Sanskrit is an ancient language of India. Commonly the poems and scriptures of India are written in the sanskrit and the mantras can be chanted during meditation. Ahimsa is a sanskrit word meaning “non- injury”. Not just in the literal and physical sense of causing no harm, but also in the figurative sense. Unreasonable dislike is a figurative aspect of this hymn, as well as an unreasonable prejudice toward another being. Ahimsa represents the true strength at the core of an individual because that’s what it takes to have an open mind and a lack of preconceived notions when approaching another being. This divine essence of Ahimsa itself illustrates that hate dissolves in the company of love. It is essentially pure and true love toward life and its’ beings.
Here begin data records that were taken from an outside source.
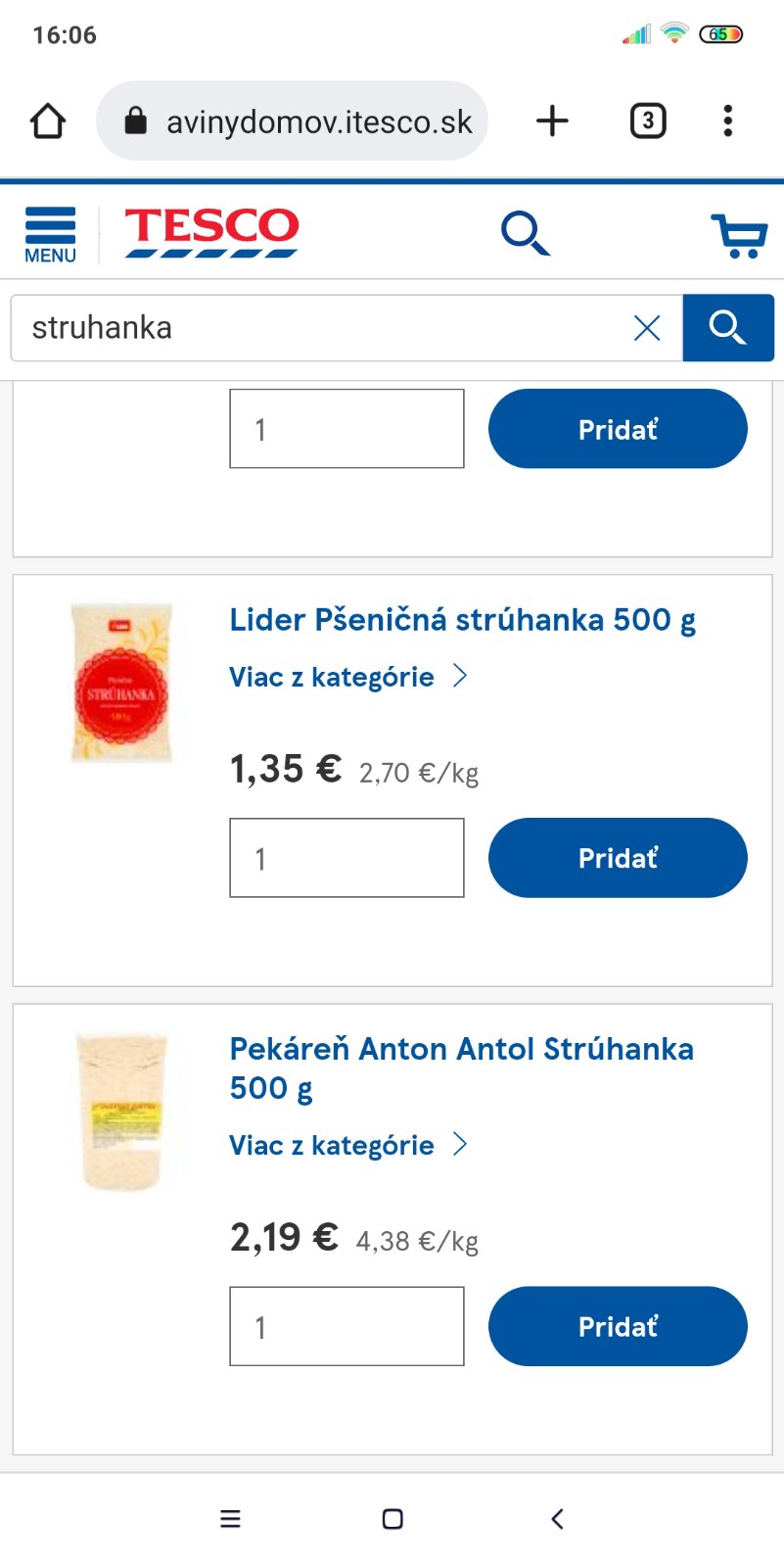784x1566 pixels.
Task: Tap the browser home icon
Action: point(48,121)
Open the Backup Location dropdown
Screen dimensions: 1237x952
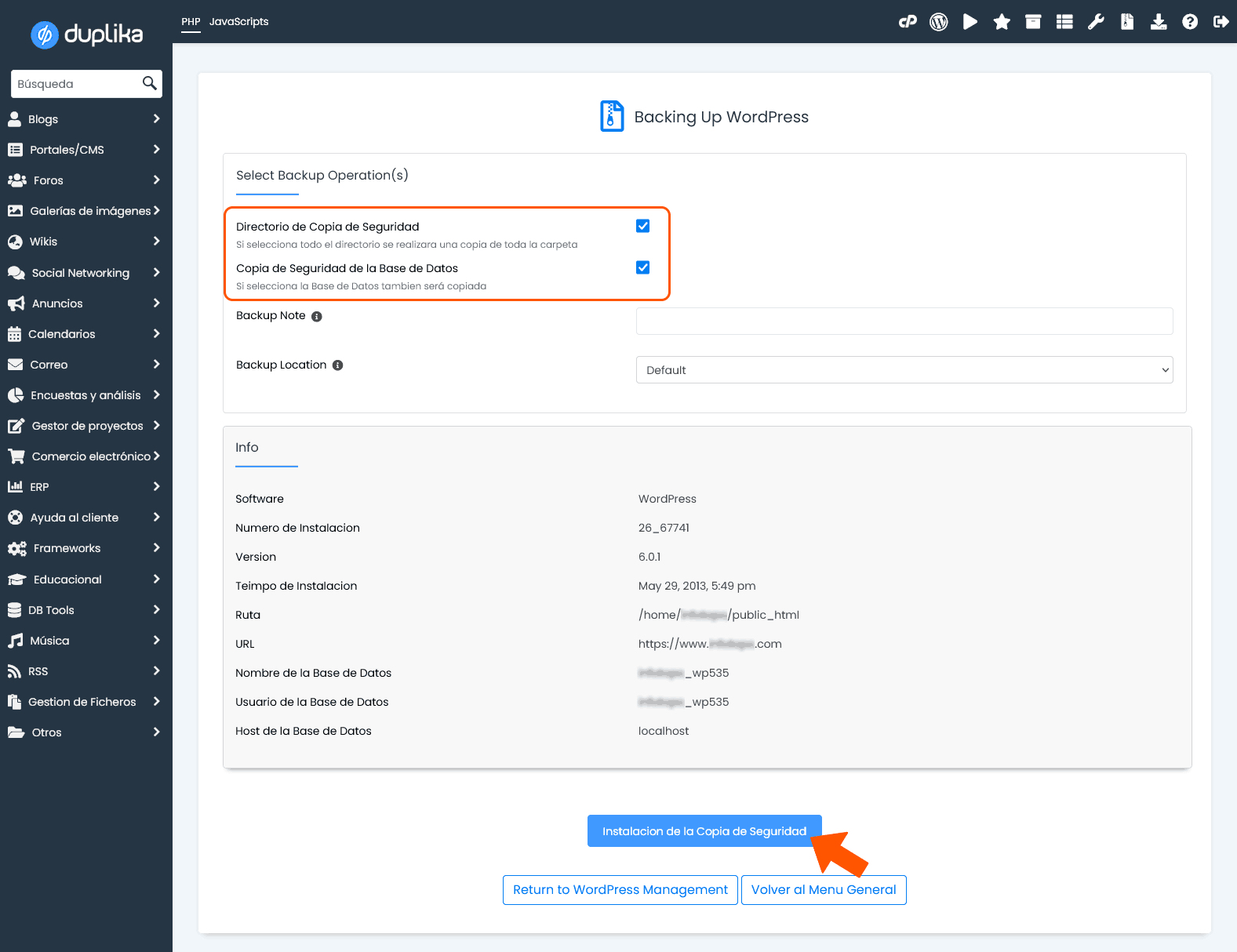[904, 370]
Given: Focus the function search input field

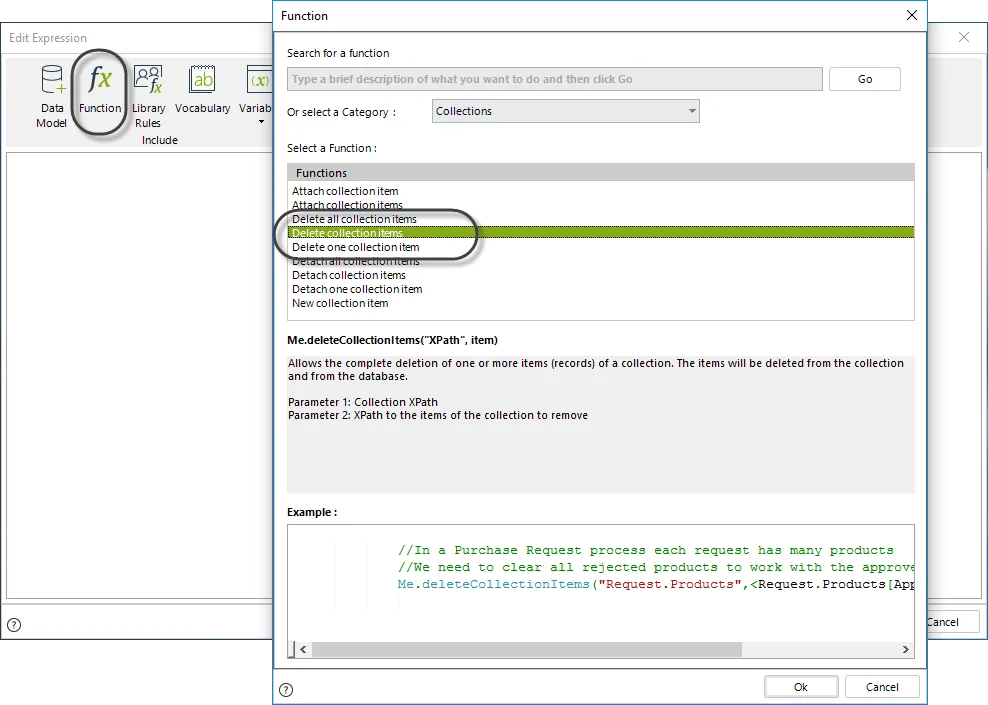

Using the power of love derived from Ahimsa points beings in the direction of freedom. Once hate melts away, evil forces that bog an individual down, join hate in its’ disappearance. The sanskrit Lokah Samastah Sukhino Bhavantu, also supports the prevail of love over hate. This sanskrit translates as this; May all beings everywhere be happy and free. A more in depth translation can be as follows;
Lokah: The location of all universes existing at this moment
Samastah: All beings living in this location
Sukhino: In happiness, joy and free from all suffering
Bhav: The divine mood or state of union
Antu: May it be so
This sanskrit is not a traditional veda sakhas, however it expresses the universal spirit found within all beings. Most commonly chanted near the closing of a meditation or a practice, Lokah Samastah Sukhino Bhavantu is absorbed into one’s soul to be carried onward into their life.